Argo: An Exascale Operating System and Runtime

Exascale supercomputers are expected to comprise hundreds of thousands of heterogeneous compute nodes linked by complex networks. Those compute nodes will have an intricate mix of general-purpose multi-cores and special-purpose accelerators targeting compute-intensive workloads with deep multi-level memory hierarchies. As such, the HPC community expects exascale systems to require new programming models, to take advantage of both intra-node and inter-node parallelism. The Argo project, funded under the DOE ExaOSR initiative, aims to provide an Operating System and Runtime (OS/R) designed to support extreme-scale scientific computations. With this goal in mind, Argo seeks to efficiently exploit new processor, memory and interconnect technologies while addressing the new modalities, programming environments, and workflows expected at exascale.
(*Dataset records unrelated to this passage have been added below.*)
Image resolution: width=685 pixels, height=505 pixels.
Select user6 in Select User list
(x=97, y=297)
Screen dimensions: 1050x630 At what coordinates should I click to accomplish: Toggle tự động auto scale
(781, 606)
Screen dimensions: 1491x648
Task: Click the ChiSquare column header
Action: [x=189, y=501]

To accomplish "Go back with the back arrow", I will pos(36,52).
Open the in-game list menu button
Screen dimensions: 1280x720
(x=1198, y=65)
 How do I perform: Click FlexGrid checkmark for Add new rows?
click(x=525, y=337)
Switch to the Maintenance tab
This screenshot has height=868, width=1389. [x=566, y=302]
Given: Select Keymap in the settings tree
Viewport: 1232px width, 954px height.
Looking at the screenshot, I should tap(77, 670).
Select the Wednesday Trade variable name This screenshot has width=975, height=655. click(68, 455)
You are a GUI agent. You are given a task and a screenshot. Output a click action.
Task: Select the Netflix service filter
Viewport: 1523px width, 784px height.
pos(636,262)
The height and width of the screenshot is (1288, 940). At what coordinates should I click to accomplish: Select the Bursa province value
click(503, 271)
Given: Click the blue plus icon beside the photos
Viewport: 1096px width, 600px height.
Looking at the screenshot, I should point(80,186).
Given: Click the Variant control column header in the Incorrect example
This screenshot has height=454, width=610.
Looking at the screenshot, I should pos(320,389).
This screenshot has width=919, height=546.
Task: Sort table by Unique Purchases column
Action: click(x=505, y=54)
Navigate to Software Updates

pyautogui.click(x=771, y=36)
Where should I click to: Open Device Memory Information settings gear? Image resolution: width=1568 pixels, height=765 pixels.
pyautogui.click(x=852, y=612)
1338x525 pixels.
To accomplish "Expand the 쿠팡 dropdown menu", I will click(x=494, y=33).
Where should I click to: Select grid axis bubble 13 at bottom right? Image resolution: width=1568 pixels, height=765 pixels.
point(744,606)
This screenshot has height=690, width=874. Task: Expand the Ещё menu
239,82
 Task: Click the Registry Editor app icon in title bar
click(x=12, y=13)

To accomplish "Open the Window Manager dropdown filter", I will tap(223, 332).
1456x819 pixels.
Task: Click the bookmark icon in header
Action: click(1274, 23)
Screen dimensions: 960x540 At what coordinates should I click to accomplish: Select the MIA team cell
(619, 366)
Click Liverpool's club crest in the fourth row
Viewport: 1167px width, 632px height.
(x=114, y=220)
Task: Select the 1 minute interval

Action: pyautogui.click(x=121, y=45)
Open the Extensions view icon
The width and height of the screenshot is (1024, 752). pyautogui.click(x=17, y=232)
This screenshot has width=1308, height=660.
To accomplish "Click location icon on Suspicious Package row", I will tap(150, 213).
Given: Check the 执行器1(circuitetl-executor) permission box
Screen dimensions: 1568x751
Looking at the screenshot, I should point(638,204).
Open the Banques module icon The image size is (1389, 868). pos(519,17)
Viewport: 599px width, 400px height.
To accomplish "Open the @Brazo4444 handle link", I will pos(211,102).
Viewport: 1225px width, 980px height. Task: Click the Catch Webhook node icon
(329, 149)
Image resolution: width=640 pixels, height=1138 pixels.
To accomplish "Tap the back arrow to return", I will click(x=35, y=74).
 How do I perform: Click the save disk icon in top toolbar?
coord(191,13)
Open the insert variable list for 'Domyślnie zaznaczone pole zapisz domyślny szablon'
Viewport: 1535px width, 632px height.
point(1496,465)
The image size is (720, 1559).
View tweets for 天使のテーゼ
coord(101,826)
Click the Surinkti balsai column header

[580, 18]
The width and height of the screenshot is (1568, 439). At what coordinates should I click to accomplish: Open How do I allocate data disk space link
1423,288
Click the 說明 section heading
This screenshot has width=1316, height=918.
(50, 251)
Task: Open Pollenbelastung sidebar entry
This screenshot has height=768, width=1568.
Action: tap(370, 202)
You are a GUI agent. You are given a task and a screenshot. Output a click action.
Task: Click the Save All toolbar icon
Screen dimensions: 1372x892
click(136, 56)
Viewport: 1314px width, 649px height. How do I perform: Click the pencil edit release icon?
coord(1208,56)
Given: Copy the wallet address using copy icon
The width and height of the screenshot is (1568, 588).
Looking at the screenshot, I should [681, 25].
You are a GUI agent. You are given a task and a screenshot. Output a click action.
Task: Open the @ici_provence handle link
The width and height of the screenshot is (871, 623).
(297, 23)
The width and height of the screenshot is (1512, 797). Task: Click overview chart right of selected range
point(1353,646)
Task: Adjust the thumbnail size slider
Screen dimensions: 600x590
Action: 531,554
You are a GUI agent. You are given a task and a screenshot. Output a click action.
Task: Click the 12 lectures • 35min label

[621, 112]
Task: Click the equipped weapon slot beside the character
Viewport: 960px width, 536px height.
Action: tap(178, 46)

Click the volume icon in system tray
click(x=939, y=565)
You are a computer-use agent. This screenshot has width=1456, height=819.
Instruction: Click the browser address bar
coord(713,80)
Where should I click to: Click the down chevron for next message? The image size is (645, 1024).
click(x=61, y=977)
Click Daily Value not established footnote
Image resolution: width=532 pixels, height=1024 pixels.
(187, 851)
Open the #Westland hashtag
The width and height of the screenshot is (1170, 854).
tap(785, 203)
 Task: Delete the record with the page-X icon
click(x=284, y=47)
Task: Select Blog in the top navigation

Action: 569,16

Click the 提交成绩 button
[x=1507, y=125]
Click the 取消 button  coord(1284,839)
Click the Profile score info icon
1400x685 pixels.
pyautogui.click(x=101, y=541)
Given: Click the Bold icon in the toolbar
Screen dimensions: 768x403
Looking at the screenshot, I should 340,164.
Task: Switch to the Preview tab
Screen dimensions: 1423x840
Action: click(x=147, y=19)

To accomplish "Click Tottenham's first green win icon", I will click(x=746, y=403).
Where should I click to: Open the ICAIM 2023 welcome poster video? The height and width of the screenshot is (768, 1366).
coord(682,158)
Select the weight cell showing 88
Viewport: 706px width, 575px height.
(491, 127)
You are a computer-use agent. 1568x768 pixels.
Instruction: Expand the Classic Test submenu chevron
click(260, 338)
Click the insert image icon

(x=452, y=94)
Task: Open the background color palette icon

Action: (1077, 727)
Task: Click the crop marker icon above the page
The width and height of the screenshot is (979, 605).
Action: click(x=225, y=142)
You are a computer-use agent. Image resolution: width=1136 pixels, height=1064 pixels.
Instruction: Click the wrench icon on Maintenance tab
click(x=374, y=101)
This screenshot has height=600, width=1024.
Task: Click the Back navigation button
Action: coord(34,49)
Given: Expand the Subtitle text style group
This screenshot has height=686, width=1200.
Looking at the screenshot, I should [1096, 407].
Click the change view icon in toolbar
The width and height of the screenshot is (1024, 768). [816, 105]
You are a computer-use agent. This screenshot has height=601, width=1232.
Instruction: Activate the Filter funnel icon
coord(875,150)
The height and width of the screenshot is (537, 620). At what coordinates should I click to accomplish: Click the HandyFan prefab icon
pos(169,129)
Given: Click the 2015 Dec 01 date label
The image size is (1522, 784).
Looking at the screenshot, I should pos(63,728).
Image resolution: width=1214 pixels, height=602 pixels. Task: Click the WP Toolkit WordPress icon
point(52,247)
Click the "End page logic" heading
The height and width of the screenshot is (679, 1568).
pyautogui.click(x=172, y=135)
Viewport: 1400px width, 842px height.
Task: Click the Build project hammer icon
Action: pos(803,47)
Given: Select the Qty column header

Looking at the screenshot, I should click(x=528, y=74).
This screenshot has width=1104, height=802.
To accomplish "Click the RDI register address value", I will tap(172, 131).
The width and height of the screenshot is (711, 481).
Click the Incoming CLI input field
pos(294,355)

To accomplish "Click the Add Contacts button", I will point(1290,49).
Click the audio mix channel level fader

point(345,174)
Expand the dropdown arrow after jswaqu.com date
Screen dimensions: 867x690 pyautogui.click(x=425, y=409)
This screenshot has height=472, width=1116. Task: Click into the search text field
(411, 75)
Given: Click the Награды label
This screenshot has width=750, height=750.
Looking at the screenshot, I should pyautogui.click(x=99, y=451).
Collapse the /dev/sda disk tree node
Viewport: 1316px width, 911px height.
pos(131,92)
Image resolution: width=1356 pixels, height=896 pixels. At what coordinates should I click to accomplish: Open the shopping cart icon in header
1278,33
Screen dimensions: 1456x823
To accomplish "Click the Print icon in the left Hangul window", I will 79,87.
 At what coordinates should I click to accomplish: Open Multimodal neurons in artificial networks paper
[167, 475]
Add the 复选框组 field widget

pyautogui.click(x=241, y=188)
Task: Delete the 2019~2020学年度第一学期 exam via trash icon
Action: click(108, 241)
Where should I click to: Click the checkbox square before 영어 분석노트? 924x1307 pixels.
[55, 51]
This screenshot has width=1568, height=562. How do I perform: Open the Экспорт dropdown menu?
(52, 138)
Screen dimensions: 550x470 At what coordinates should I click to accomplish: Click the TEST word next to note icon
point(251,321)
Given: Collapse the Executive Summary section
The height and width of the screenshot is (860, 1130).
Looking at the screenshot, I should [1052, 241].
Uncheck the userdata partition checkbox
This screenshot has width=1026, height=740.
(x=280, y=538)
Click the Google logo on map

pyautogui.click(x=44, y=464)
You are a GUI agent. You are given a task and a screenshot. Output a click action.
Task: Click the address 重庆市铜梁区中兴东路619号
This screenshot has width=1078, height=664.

At the heart of this project are four key innovations: dynamic reconfiguring of node resources in response to workload changes, allowance for massive concurrency, a hierarchical framework for management of nodes, and a cross-layer communication infrastructure that allows resource managers and optimizers to communicate efficiently across the platform. These innovations will result in an open-source prototype system that is expected to form the basis of production exascale systems deployed in the 2020 timeframe. We provide here a overall description of the project, before highlighting recent achievements in performance and integration with existing systems.